What you are asked to do:
Before you finish, make sure each line of the records has been retyped exactly.

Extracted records
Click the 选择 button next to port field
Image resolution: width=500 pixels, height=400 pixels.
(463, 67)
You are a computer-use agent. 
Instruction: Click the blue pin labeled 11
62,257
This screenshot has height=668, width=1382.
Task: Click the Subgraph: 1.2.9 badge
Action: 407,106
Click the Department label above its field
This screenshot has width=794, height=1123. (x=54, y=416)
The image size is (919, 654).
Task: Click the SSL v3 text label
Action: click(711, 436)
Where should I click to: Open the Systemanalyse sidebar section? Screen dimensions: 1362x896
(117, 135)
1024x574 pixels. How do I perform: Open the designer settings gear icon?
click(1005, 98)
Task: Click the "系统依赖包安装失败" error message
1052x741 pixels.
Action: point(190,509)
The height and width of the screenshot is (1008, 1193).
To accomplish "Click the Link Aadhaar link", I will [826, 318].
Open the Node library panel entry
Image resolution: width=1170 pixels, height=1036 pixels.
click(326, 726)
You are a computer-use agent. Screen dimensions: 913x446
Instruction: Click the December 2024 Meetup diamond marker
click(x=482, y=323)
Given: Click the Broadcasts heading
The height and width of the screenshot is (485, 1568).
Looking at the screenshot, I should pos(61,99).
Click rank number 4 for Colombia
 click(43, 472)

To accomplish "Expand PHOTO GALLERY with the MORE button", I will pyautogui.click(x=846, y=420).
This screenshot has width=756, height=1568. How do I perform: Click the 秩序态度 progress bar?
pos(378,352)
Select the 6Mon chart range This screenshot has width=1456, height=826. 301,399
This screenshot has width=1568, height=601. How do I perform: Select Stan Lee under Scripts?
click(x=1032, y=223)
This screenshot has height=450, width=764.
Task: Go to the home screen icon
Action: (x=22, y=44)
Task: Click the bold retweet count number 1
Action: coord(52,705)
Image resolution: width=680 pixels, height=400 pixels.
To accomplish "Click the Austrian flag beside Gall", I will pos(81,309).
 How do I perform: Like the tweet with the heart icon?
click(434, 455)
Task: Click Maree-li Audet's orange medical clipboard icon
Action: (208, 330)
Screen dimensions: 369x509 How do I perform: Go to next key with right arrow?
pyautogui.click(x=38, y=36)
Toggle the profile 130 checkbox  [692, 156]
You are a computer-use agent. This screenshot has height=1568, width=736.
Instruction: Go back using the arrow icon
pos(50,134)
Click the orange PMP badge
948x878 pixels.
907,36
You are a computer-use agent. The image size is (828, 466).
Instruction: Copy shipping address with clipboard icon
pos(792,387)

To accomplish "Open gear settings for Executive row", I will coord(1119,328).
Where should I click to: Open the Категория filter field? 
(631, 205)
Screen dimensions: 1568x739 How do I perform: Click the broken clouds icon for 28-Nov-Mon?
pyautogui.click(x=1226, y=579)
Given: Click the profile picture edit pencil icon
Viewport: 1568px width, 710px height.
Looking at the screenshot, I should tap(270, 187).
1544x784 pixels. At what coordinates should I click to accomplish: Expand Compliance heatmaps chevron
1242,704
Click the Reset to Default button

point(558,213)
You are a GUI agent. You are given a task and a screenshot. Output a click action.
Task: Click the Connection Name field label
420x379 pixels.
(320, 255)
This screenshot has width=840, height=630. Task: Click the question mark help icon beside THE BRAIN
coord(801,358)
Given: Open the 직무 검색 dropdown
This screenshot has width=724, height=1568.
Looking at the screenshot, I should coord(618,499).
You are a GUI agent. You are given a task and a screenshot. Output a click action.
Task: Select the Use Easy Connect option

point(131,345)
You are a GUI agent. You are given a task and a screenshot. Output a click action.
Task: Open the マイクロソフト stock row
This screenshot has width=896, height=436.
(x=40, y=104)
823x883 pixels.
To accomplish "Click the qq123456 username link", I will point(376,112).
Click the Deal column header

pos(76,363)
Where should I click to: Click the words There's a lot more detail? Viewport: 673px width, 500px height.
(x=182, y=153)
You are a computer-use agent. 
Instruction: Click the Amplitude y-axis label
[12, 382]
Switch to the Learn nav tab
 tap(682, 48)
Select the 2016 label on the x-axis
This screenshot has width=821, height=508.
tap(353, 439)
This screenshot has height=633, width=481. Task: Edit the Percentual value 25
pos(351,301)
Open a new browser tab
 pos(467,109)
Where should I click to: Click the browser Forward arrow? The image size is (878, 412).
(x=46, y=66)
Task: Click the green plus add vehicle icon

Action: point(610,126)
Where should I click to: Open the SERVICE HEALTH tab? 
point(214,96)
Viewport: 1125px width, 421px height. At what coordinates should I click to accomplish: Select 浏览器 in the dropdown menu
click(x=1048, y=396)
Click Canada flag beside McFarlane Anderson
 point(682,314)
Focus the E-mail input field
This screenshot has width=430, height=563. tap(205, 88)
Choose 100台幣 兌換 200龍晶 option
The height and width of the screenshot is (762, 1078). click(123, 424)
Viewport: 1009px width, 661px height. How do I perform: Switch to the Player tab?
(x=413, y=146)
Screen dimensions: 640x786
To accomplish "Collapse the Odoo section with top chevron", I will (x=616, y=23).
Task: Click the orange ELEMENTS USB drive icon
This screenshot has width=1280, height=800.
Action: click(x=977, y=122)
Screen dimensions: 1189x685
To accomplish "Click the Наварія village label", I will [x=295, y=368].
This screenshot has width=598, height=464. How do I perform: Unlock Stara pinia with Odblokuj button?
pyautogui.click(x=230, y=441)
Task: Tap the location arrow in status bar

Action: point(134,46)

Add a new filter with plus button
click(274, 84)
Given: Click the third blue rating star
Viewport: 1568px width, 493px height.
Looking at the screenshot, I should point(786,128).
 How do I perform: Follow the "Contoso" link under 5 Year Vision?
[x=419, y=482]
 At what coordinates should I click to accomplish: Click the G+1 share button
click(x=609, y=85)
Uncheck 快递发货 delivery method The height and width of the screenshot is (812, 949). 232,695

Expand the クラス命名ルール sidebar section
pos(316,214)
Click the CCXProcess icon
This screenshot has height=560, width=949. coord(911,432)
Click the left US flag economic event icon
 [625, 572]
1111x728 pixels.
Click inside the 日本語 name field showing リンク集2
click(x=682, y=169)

Expected answer:
Click the 选择 button next to port field
Image resolution: width=500 pixels, height=400 pixels.
(463, 67)
You are a computer-use agent. 
Instruction: Click the blue pin labeled 11
62,257
This screenshot has height=668, width=1382.
Task: Click the Subgraph: 1.2.9 badge
Action: 407,106
Click the Department label above its field
This screenshot has width=794, height=1123. (x=54, y=416)
The image size is (919, 654).
Task: Click the SSL v3 text label
Action: click(711, 436)
Where should I click to: Open the Systemanalyse sidebar section? Screen dimensions: 1362x896
(117, 135)
1024x574 pixels. How do I perform: Open the designer settings gear icon?
click(1005, 98)
Task: Click the "系统依赖包安装失败" error message
1052x741 pixels.
Action: point(190,509)
The height and width of the screenshot is (1008, 1193).
To accomplish "Click the Link Aadhaar link", I will [826, 318].
Open the Node library panel entry
Image resolution: width=1170 pixels, height=1036 pixels.
click(326, 726)
You are a computer-use agent. Screen dimensions: 913x446
Instruction: Click the December 2024 Meetup diamond marker
click(x=482, y=323)
Given: Click the Broadcasts heading
The height and width of the screenshot is (485, 1568).
Looking at the screenshot, I should pos(61,99).
Click rank number 4 for Colombia
 click(43, 472)

To accomplish "Expand PHOTO GALLERY with the MORE button", I will pyautogui.click(x=846, y=420).
This screenshot has width=756, height=1568. How do I perform: Click the 秩序态度 progress bar?
pos(378,352)
Select the 6Mon chart range This screenshot has width=1456, height=826. 301,399
This screenshot has width=1568, height=601. How do I perform: Select Stan Lee under Scripts?
click(x=1032, y=223)
This screenshot has height=450, width=764.
Task: Go to the home screen icon
Action: (x=22, y=44)
Task: Click the bold retweet count number 1
Action: coord(52,705)
Image resolution: width=680 pixels, height=400 pixels.
To accomplish "Click the Austrian flag beside Gall", I will pos(81,309).
 How do I perform: Like the tweet with the heart icon?
click(434, 455)
Task: Click Maree-li Audet's orange medical clipboard icon
Action: (208, 330)
Screen dimensions: 369x509 How do I perform: Go to next key with right arrow?
pyautogui.click(x=38, y=36)
Toggle the profile 130 checkbox  [692, 156]
You are a computer-use agent. This screenshot has height=1568, width=736.
Instruction: Go back using the arrow icon
pos(50,134)
Click the orange PMP badge
948x878 pixels.
907,36
You are a computer-use agent. The image size is (828, 466).
Instruction: Copy shipping address with clipboard icon
pos(792,387)

To accomplish "Open gear settings for Executive row", I will coord(1119,328).
Where should I click to: Open the Категория filter field? 
(631, 205)
Screen dimensions: 1568x739 How do I perform: Click the broken clouds icon for 28-Nov-Mon?
pyautogui.click(x=1226, y=579)
Given: Click the profile picture edit pencil icon
Viewport: 1568px width, 710px height.
Looking at the screenshot, I should tap(270, 187).
1544x784 pixels. At what coordinates should I click to accomplish: Expand Compliance heatmaps chevron
1242,704
Click the Reset to Default button

point(558,213)
You are a GUI agent. You are given a task and a screenshot. Output a click action.
Task: Click the Connection Name field label
420x379 pixels.
(320, 255)
This screenshot has width=840, height=630. Task: Click the question mark help icon beside THE BRAIN
coord(801,358)
Given: Open the 직무 검색 dropdown
This screenshot has width=724, height=1568.
Looking at the screenshot, I should coord(618,499).
You are a GUI agent. You are given a task and a screenshot. Output a click action.
Task: Select the Use Easy Connect option

point(131,345)
You are a GUI agent. You are given a task and a screenshot. Output a click action.
Task: Open the マイクロソフト stock row
This screenshot has width=896, height=436.
(x=40, y=104)
823x883 pixels.
To accomplish "Click the qq123456 username link", I will point(376,112).
Click the Deal column header

pos(76,363)
Where should I click to: Click the words There's a lot more detail? Viewport: 673px width, 500px height.
(x=182, y=153)
You are a computer-use agent. 
Instruction: Click the Amplitude y-axis label
[12, 382]
Switch to the Learn nav tab
 tap(682, 48)
Select the 2016 label on the x-axis
This screenshot has width=821, height=508.
tap(353, 439)
This screenshot has height=633, width=481. Task: Edit the Percentual value 25
pos(351,301)
Open a new browser tab
 pos(467,109)
Where should I click to: Click the browser Forward arrow? The image size is (878, 412).
(x=46, y=66)
Task: Click the green plus add vehicle icon

Action: point(610,126)
Where should I click to: Open the SERVICE HEALTH tab? 
point(214,96)
Viewport: 1125px width, 421px height. At what coordinates should I click to accomplish: Select 浏览器 in the dropdown menu
click(x=1048, y=396)
Click Canada flag beside McFarlane Anderson
 point(682,314)
Focus the E-mail input field
This screenshot has width=430, height=563. tap(205, 88)
Choose 100台幣 兌換 200龍晶 option
The height and width of the screenshot is (762, 1078). click(123, 424)
Viewport: 1009px width, 661px height. How do I perform: Switch to the Player tab?
(x=413, y=146)
Screen dimensions: 640x786
To accomplish "Collapse the Odoo section with top chevron", I will (x=616, y=23).
Task: Click the orange ELEMENTS USB drive icon
This screenshot has width=1280, height=800.
Action: click(x=977, y=122)
Screen dimensions: 1189x685
To accomplish "Click the Наварія village label", I will [x=295, y=368].
This screenshot has width=598, height=464. How do I perform: Unlock Stara pinia with Odblokuj button?
pyautogui.click(x=230, y=441)
Task: Tap the location arrow in status bar

Action: point(134,46)

Add a new filter with plus button
click(274, 84)
Given: Click the third blue rating star
Viewport: 1568px width, 493px height.
Looking at the screenshot, I should point(786,128).
 How do I perform: Follow the "Contoso" link under 5 Year Vision?
[x=419, y=482]
 At what coordinates should I click to accomplish: Click the G+1 share button
click(x=609, y=85)
Uncheck 快递发货 delivery method The height and width of the screenshot is (812, 949). 232,695

Expand the クラス命名ルール sidebar section
pos(316,214)
Click the CCXProcess icon
This screenshot has height=560, width=949. coord(911,432)
Click the left US flag economic event icon
 [625, 572]
1111x728 pixels.
Click inside the 日本語 name field showing リンク集2
click(x=682, y=169)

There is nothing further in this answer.